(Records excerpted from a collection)
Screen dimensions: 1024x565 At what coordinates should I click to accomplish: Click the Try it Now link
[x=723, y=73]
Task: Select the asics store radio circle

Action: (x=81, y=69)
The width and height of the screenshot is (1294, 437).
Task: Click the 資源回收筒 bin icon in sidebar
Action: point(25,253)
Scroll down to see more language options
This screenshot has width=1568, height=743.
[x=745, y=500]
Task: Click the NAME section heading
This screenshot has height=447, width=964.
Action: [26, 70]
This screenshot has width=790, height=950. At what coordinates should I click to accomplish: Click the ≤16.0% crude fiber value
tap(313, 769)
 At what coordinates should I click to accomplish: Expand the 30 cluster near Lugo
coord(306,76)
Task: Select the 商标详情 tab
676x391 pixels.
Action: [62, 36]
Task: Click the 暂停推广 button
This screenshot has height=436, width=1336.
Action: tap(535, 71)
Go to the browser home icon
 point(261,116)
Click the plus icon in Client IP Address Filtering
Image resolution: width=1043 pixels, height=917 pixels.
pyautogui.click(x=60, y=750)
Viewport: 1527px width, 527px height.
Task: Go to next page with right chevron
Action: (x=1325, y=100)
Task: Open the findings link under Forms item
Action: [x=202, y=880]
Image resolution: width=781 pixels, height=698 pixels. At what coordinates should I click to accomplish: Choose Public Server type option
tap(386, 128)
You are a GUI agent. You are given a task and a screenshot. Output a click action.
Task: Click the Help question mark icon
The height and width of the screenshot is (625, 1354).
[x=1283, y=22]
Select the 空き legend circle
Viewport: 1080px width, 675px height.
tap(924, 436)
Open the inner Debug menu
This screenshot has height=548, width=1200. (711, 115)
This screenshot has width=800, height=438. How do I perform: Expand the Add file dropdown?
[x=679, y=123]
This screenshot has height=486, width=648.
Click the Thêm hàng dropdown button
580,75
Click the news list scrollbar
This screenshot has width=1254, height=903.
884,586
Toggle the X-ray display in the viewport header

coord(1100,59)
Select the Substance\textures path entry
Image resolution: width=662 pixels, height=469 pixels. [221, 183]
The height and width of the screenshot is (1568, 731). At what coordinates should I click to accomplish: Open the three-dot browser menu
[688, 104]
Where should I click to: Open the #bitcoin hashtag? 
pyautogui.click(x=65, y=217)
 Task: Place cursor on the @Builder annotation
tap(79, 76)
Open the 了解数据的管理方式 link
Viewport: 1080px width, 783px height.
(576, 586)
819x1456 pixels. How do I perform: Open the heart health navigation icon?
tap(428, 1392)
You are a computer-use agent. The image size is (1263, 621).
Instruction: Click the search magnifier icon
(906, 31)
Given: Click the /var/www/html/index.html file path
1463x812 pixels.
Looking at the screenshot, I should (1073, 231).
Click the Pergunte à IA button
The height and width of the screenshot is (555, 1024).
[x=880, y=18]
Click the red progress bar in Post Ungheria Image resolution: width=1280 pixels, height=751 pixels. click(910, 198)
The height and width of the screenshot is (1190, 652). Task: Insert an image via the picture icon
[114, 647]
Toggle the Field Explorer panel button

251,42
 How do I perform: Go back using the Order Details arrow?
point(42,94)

GOAL
Rewrite every item above, putting "drop-down list" wherever "dropdown" occurs and keeping the rest unchanged.

OUTPUT FOR THIS TASK
Screen dimensions: 1024x565 At what coordinates should I click to accomplish: Click the Try it Now link
[x=723, y=73]
Task: Select the asics store radio circle

Action: (x=81, y=69)
The width and height of the screenshot is (1294, 437).
Task: Click the 資源回收筒 bin icon in sidebar
Action: point(25,253)
Scroll down to see more language options
This screenshot has width=1568, height=743.
[x=745, y=500]
Task: Click the NAME section heading
This screenshot has height=447, width=964.
Action: [26, 70]
This screenshot has width=790, height=950. At what coordinates should I click to accomplish: Click the ≤16.0% crude fiber value
tap(313, 769)
 At what coordinates should I click to accomplish: Expand the 30 cluster near Lugo
coord(306,76)
Task: Select the 商标详情 tab
676x391 pixels.
Action: [62, 36]
Task: Click the 暂停推广 button
This screenshot has height=436, width=1336.
Action: tap(535, 71)
Go to the browser home icon
 point(261,116)
Click the plus icon in Client IP Address Filtering
Image resolution: width=1043 pixels, height=917 pixels.
pyautogui.click(x=60, y=750)
Viewport: 1527px width, 527px height.
Task: Go to next page with right chevron
Action: (x=1325, y=100)
Task: Open the findings link under Forms item
Action: [x=202, y=880]
Image resolution: width=781 pixels, height=698 pixels. At what coordinates should I click to accomplish: Choose Public Server type option
tap(386, 128)
You are a GUI agent. You are given a task and a screenshot. Output a click action.
Task: Click the Help question mark icon
The height and width of the screenshot is (625, 1354).
[x=1283, y=22]
Select the 空き legend circle
Viewport: 1080px width, 675px height.
tap(924, 436)
Open the inner Debug menu
This screenshot has height=548, width=1200. (711, 115)
This screenshot has width=800, height=438. How do I perform: Expand the Add file drop-down list?
[x=679, y=123]
This screenshot has height=486, width=648.
Click the Thêm hàng drop-down list button
580,75
Click the news list scrollbar
This screenshot has width=1254, height=903.
884,586
Toggle the X-ray display in the viewport header

coord(1100,59)
Select the Substance\textures path entry
Image resolution: width=662 pixels, height=469 pixels. [221, 183]
The height and width of the screenshot is (1568, 731). At what coordinates should I click to accomplish: Open the three-dot browser menu
[688, 104]
Where should I click to: Open the #bitcoin hashtag? 
pyautogui.click(x=65, y=217)
 Task: Place cursor on the @Builder annotation
tap(79, 76)
Open the 了解数据的管理方式 link
Viewport: 1080px width, 783px height.
(576, 586)
819x1456 pixels. How do I perform: Open the heart health navigation icon?
tap(428, 1392)
You are a computer-use agent. The image size is (1263, 621).
Instruction: Click the search magnifier icon
(906, 31)
Given: Click the /var/www/html/index.html file path
1463x812 pixels.
Looking at the screenshot, I should (1073, 231).
Click the Pergunte à IA button
The height and width of the screenshot is (555, 1024).
[x=880, y=18]
Click the red progress bar in Post Ungheria Image resolution: width=1280 pixels, height=751 pixels. click(910, 198)
The height and width of the screenshot is (1190, 652). Task: Insert an image via the picture icon
[114, 647]
Toggle the Field Explorer panel button

251,42
 How do I perform: Go back using the Order Details arrow?
point(42,94)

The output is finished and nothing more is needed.